Express the listing from "You are a computer-use agent. This" through "tap(586, 342)" as a two-column CSV with the headers input and output, one row per answer. Put the text leading up to each answer in input and the answer itself in output, each in a single quoted field with line breaks replaced by spaces.

[Records to use start]

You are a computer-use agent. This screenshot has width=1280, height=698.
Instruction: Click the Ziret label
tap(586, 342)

[Records to use end]
[Records to use start]

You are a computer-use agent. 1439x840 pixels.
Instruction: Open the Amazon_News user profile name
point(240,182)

[Records to use end]

→ **Right answer**
input,output
"You are a computer-use agent. This screenshot has width=1280, height=698. Instruction: Click the Ziret label","tap(586, 342)"